BEGIN

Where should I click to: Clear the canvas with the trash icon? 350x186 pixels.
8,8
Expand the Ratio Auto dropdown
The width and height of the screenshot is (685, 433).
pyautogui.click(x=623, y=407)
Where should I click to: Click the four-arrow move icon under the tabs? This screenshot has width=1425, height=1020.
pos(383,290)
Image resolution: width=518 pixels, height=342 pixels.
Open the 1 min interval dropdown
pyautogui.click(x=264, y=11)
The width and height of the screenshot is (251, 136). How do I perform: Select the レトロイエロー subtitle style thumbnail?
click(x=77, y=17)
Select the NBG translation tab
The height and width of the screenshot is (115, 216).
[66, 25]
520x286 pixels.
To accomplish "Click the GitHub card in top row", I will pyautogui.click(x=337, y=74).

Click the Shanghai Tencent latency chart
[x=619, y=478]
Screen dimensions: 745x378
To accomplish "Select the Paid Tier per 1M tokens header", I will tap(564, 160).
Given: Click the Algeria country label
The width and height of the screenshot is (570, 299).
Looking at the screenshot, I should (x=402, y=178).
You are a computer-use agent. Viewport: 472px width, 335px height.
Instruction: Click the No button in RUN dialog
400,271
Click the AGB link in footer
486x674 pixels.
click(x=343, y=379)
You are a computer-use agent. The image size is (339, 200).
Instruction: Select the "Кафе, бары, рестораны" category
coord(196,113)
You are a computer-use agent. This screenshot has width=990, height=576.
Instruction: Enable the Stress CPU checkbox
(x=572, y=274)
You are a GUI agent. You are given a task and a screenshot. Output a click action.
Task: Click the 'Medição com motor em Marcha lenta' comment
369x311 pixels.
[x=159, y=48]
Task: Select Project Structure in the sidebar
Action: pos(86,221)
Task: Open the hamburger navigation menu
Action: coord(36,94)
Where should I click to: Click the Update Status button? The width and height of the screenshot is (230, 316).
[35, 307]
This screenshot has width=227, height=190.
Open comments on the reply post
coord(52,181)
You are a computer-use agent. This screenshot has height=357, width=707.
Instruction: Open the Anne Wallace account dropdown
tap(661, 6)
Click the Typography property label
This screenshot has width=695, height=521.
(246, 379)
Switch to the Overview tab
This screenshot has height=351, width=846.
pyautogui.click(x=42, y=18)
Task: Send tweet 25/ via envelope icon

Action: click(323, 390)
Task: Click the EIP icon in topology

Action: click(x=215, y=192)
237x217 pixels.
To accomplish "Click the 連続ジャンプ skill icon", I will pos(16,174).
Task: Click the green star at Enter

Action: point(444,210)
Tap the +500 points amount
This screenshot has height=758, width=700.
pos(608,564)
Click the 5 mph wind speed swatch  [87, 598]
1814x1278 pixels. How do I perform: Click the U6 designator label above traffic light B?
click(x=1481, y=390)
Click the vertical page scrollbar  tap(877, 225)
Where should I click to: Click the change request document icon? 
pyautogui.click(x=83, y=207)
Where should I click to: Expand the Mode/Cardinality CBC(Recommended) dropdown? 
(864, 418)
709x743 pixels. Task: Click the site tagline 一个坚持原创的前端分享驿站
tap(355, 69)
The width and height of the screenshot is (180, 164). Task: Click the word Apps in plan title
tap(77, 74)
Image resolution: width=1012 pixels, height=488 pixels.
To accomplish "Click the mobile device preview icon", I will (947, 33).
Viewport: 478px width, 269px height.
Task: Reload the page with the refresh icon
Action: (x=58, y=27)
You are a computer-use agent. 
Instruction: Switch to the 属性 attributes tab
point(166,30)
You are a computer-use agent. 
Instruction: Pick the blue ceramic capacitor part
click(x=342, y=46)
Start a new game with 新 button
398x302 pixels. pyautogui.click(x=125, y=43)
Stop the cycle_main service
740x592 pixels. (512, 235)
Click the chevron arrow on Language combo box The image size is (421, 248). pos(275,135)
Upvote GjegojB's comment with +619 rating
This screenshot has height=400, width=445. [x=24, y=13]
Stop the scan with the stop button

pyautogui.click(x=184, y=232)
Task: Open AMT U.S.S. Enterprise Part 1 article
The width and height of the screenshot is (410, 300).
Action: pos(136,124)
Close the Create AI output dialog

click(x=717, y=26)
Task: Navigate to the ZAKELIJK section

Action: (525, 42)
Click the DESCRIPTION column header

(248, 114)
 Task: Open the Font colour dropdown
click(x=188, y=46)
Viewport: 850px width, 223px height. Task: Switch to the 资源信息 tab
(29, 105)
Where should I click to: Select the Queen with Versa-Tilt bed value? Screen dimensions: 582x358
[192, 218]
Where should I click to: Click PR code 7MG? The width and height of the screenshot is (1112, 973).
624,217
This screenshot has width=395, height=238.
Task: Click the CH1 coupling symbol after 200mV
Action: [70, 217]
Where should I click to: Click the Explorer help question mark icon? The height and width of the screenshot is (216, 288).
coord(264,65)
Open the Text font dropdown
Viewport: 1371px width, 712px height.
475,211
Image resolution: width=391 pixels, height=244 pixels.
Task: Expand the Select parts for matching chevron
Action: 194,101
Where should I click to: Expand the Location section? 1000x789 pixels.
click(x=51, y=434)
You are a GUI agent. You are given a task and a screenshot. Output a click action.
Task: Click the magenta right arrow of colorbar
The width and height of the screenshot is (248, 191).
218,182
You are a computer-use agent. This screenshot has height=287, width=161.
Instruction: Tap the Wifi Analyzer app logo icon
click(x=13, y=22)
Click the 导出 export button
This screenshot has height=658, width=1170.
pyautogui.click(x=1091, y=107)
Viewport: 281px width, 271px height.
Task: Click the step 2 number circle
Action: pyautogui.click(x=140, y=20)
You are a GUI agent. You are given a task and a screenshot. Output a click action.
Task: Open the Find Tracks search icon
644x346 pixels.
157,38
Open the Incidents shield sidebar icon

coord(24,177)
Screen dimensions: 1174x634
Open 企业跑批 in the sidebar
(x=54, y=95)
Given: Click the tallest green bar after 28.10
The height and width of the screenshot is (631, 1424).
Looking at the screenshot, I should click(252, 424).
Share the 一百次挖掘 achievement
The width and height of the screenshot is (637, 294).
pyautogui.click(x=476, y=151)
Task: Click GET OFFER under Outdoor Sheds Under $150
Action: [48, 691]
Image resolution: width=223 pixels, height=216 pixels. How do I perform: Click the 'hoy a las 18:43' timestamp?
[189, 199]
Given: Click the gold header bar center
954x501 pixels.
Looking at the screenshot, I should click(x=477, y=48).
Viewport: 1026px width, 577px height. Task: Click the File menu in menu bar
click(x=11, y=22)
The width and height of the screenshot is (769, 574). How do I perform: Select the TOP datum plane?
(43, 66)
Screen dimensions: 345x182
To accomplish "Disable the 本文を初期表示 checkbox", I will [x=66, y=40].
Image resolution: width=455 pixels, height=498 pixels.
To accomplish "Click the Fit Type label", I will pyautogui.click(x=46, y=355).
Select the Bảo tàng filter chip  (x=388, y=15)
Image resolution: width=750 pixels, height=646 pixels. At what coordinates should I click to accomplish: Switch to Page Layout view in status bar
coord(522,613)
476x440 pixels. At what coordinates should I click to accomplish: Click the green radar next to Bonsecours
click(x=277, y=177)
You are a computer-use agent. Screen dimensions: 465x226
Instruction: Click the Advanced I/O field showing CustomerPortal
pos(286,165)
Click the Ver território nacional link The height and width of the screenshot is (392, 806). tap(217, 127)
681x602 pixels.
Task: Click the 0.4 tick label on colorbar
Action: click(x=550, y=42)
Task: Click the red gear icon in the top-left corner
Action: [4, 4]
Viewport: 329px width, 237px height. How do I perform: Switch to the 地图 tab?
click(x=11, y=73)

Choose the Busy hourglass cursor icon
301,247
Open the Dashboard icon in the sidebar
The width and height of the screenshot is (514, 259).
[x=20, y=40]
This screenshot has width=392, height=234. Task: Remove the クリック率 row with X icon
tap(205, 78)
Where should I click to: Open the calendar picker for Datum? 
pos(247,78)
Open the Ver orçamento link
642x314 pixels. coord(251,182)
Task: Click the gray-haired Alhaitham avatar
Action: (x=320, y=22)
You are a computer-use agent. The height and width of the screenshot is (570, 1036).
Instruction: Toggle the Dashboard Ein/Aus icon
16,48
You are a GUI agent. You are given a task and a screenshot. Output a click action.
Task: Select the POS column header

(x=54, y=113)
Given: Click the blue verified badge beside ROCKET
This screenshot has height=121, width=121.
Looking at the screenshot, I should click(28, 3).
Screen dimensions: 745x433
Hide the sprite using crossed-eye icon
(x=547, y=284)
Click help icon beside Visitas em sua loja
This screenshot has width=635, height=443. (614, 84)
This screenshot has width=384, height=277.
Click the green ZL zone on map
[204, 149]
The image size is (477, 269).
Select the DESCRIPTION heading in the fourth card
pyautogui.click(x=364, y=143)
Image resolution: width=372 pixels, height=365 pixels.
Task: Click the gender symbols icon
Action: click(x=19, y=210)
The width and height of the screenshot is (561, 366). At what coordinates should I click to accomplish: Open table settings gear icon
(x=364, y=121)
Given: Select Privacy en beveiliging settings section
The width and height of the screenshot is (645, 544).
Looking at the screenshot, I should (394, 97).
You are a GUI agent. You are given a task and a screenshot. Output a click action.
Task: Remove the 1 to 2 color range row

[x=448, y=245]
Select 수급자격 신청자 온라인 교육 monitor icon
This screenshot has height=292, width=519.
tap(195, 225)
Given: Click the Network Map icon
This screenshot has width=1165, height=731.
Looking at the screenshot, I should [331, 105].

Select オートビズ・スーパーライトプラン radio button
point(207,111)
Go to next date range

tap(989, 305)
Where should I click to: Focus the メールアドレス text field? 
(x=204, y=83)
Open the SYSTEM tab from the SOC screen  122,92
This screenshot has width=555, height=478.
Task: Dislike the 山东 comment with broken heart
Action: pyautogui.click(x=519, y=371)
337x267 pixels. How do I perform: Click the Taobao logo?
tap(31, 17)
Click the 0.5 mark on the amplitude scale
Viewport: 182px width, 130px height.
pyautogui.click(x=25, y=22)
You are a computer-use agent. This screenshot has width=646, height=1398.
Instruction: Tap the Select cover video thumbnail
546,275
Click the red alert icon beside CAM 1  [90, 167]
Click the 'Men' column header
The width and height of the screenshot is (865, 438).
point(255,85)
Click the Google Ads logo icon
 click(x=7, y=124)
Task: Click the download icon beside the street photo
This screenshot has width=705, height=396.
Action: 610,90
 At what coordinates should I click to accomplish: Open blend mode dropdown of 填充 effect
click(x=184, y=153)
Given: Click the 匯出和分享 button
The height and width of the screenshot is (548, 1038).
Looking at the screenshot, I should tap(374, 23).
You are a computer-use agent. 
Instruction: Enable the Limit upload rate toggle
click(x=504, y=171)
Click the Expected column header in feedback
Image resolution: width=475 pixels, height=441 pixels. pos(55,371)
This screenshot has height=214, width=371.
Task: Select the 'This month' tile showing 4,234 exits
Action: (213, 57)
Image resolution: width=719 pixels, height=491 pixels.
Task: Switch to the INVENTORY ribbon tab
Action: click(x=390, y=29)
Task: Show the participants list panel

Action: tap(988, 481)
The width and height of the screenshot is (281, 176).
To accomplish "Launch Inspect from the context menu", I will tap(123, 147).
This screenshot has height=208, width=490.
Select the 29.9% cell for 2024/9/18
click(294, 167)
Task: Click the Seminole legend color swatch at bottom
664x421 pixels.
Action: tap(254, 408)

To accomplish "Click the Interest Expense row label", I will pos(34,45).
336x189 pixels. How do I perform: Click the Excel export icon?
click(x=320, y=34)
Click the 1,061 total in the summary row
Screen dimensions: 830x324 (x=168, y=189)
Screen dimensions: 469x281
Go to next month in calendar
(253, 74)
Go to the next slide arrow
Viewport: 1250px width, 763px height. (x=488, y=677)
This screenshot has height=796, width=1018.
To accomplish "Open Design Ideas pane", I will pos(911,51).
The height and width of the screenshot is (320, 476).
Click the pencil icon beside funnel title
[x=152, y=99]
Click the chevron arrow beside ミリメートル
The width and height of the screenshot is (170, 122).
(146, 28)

END

* **Your task**: Extract each line from the entries above that contains the string "size".

* **Your solution**:
You are a computer-use agent. The image size is (339, 200).
Click the chevron arrow on Language combo box The image size is (421, 248). pos(275,135)
The image size is (477, 269).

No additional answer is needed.